EXERCISE INSTRUCTIONS
Copy the data precisely, character for character, and leave out every picture.

·····

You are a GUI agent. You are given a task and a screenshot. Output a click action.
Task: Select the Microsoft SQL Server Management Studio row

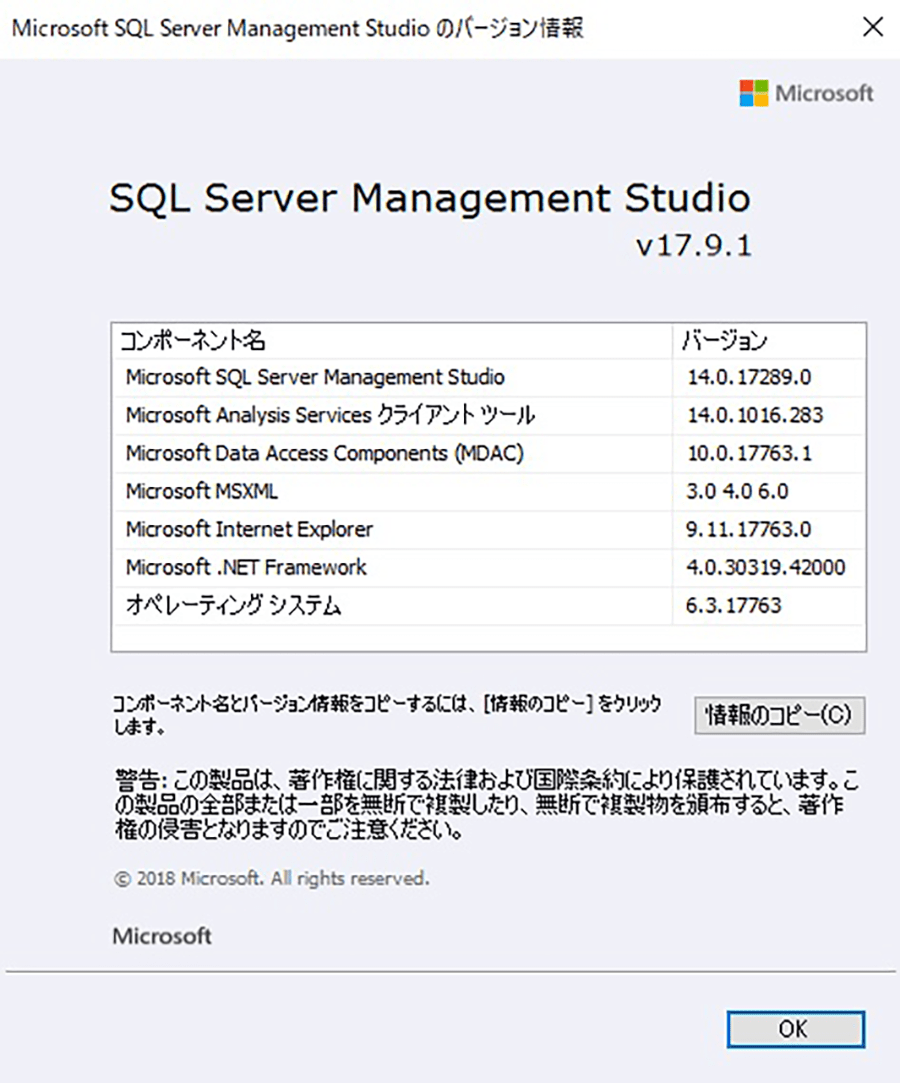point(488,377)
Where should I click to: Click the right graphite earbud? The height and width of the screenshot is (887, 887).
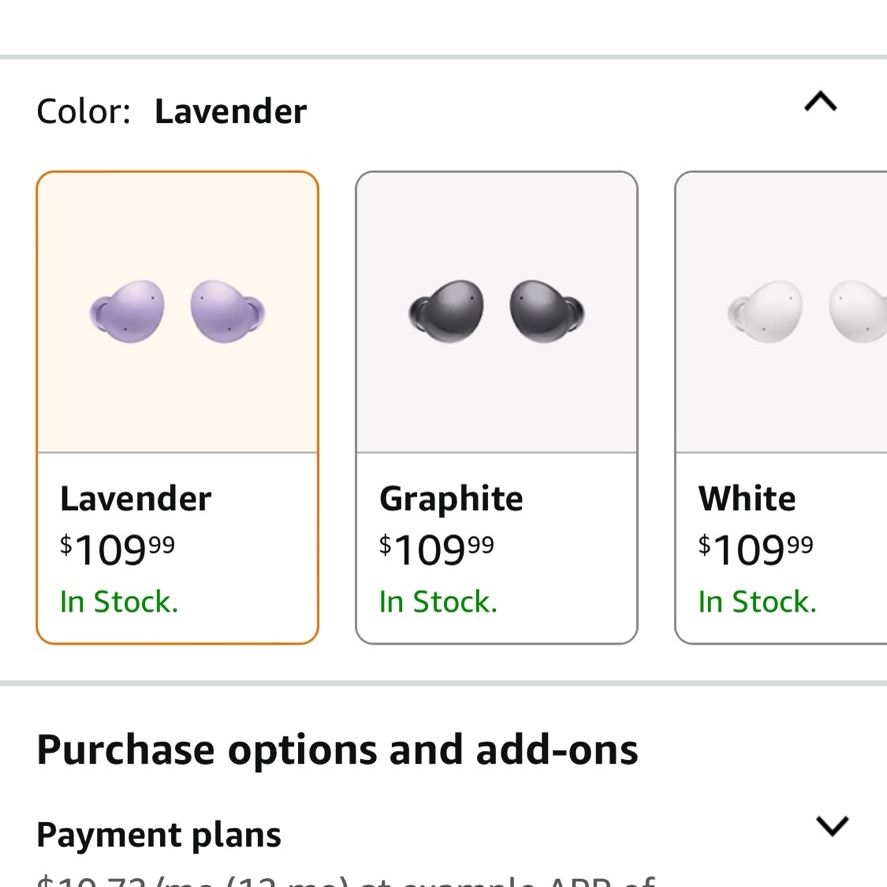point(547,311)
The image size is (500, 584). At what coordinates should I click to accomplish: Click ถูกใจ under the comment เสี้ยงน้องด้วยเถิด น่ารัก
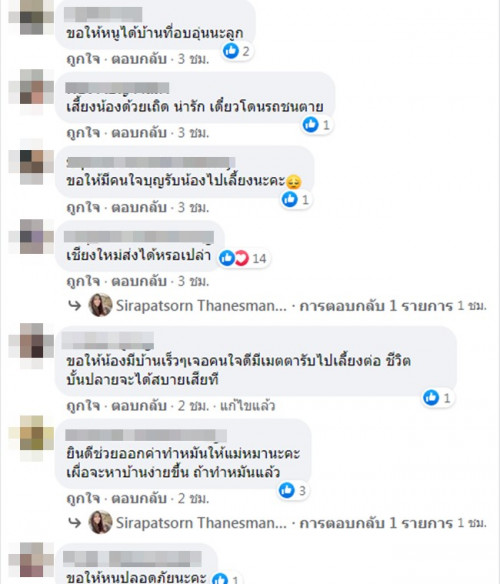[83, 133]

·····

EXERCISE RESPONSE
You are a GUI agent. You are given a task and a screenshot. Output a click action.
Task: Select the Microsoft SQL Server Management Studio row

point(488,377)
Where should I click to: Click the right graphite earbud? The height and width of the screenshot is (887, 887).
point(547,311)
The image size is (500, 584). At what coordinates should I click to accomplish: Click ถูกใจ under the comment เสี้ยงน้องด้วยเถิด น่ารัก
[83, 133]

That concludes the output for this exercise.